## TEXT ZUR DURCHSICHT
━━━━━━━━━━━━━━━━
UNIVERSITÄTSKLINIK FÜR RADIOLOGIE UND NUKLEARMEDIZIN

Selektive Interne Radio-Therapie (SIRT)

SIRT steht für "Selektive Interne Radiotherapie" (Synonym: Radioembolisation der Leber) und ist eine neuere, minimal-invasive Behandlungsform von bösartigen Leberumoren für Patienten, bei denen eine Operation nicht in Frage kommt oder/und sich eine Chemotherapie als unwirksam erwiesen hat. Die SIRT wird gemeinsam von Nuklearmedizinern und Radiologen unter angiographischer Kontrolle durchgeführt.

Wie wirkt die SIRT?
━━━━━━━━━━━━━━━━
## WAS ERWARTET WIRD
Setzen Sie den Text über die SIRT im Anschluss an die Überschrift „Wie wirkt die SIRT?“ fort. Die Einträge haben keinen Bezug zum Text über die SIRT.

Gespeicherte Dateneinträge
━━━━━━━━━━━━━━━━
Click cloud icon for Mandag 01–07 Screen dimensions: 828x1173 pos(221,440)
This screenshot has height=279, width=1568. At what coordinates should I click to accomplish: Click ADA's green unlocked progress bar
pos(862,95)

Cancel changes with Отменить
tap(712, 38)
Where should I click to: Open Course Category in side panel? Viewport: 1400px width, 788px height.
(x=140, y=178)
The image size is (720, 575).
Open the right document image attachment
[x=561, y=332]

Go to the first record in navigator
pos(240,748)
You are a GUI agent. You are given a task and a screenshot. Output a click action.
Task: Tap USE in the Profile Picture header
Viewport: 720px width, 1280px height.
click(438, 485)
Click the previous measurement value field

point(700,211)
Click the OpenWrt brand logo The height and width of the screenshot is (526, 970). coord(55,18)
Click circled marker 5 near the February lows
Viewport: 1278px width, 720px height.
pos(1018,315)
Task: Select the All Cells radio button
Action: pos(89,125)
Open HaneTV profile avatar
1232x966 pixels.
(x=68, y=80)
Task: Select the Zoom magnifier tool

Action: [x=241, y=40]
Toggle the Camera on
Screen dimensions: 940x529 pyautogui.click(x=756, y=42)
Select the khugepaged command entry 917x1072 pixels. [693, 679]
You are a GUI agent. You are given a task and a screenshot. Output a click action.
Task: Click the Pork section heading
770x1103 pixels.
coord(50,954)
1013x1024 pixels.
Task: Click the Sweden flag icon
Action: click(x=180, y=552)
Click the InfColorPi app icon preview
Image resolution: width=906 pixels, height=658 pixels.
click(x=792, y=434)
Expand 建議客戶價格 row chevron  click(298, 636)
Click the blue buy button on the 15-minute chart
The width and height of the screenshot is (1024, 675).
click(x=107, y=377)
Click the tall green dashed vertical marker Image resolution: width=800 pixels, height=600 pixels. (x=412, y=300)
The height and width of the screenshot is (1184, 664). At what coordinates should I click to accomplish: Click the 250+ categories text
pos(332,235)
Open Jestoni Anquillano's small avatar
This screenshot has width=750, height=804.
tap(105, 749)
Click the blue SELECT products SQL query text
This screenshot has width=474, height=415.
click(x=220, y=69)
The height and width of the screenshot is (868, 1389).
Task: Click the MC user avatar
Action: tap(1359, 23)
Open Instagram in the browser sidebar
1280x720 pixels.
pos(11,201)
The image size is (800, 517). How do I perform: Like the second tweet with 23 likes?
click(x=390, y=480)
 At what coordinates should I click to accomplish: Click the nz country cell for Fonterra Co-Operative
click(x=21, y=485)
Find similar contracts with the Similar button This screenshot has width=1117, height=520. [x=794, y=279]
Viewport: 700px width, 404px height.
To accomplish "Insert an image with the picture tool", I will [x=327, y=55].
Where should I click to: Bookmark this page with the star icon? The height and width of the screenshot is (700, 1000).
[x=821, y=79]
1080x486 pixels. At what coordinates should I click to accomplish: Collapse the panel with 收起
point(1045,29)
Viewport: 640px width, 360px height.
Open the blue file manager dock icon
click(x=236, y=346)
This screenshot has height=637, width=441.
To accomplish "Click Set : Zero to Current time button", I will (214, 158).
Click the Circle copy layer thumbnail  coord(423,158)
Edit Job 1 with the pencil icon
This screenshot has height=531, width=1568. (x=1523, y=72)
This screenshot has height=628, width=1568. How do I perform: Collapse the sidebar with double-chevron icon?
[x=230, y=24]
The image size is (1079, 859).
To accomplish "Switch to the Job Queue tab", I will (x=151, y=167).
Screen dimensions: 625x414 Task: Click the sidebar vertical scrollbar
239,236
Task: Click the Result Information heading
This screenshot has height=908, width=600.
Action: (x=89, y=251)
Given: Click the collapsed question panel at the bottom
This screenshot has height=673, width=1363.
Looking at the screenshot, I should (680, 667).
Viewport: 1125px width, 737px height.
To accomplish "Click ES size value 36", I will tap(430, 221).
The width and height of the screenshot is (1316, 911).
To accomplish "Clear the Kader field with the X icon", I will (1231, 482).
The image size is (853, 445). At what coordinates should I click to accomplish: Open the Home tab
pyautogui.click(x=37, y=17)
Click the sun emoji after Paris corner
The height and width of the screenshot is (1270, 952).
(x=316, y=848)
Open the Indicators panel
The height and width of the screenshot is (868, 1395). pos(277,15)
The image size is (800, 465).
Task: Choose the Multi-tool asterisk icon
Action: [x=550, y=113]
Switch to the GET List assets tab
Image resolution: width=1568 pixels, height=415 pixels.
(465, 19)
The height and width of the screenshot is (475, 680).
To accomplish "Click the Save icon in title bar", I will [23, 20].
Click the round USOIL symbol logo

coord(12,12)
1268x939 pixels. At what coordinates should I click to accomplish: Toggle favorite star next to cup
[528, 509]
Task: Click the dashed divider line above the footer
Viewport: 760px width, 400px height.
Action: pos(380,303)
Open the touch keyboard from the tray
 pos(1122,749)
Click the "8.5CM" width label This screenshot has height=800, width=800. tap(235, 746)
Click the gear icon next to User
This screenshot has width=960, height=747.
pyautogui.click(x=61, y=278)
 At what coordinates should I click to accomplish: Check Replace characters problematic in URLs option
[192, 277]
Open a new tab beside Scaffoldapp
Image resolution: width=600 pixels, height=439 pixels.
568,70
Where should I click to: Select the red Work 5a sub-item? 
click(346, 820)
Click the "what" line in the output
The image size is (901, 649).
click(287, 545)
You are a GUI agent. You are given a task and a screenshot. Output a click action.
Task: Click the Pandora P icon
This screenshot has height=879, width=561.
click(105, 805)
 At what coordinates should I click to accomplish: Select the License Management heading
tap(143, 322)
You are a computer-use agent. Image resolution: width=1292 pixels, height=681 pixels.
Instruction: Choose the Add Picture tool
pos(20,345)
━━━━━━━━━━━━━━━━
## PLATZ ZUM ANTWORTEN
SIRT3Die SIRT beruht auf dem Einbringen kleiner radioaktiver Kügelchen ("Mikrosphären", Produktname: SIR-Spheres® mit einem Durchmesser von c. 35 µm) in das Tumorgewebe der Leber. Dazu wird nach örtlicher Betäubung die Schlagader im Leistenbereich punktiert und ein flexibles Gummiventil - eine sogenannte "Katheterschleuse" in das Gefäß eingelegt. Hierüber wird ein Katheter in die Leberarterie (Leberschlagader) gelegt und von dort aus werden die Mikrosphären appliziert. Das in den Kügelchen enthaltene radioaktive Element Yttrium-90 strahlt über mehrere Tage hinweg (physikalische Halbwertszeit ca. 64 Stunden) über eine kurze Entfernung von maximal 11 Millimeter Reichweite mit hoher lokaler Wirkung ("Beta-Strahlung"). Dadurch kann die Gefahr einer Schädigung umliegender, gesunder Organstrukturen reduziert werden.

Bild: Spect/lowdose CT mit der Darstellung einer tumororientierten Einlagerung der 90Yttrium-markierten SIR-Spheren® im rechten Leberlappen bei einem Patienten mit Lebermetastasen bei Dickdarmkrebs. 

Wann kann die SIRT durchgeführt werden?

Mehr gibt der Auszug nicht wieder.